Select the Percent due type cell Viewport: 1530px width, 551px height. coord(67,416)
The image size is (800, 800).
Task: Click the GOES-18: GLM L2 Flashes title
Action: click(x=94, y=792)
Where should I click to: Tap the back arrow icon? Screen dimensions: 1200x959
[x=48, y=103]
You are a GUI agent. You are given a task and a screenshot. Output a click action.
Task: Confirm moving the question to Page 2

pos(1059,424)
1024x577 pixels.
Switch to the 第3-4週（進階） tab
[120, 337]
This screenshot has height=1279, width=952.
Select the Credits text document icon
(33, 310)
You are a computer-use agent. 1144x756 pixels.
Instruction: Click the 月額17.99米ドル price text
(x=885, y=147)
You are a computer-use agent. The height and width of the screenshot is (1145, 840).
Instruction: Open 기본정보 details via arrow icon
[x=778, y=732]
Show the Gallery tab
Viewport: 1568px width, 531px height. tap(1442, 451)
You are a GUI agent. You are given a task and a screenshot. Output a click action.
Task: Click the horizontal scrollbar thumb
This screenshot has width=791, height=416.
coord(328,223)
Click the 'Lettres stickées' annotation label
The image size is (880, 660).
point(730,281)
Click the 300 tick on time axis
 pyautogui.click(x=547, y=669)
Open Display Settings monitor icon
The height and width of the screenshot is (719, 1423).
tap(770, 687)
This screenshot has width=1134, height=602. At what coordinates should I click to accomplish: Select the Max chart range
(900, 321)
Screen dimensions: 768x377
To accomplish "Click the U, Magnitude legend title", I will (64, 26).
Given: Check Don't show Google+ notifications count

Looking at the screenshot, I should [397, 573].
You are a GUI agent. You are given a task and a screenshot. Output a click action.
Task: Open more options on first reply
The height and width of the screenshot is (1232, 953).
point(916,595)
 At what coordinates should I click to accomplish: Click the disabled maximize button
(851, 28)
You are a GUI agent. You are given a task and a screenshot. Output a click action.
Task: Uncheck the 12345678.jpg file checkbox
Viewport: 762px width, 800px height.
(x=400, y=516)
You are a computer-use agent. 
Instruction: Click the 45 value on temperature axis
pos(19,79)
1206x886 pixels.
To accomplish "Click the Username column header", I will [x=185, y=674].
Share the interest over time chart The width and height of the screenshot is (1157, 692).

→ Exercise directions: Search the listing for "will" and copy each line holding it.

→ Response:
To accomplish "Click the U, Magnitude legend title", I will (64, 26).
To accomplish "Click the Username column header", I will [x=185, y=674].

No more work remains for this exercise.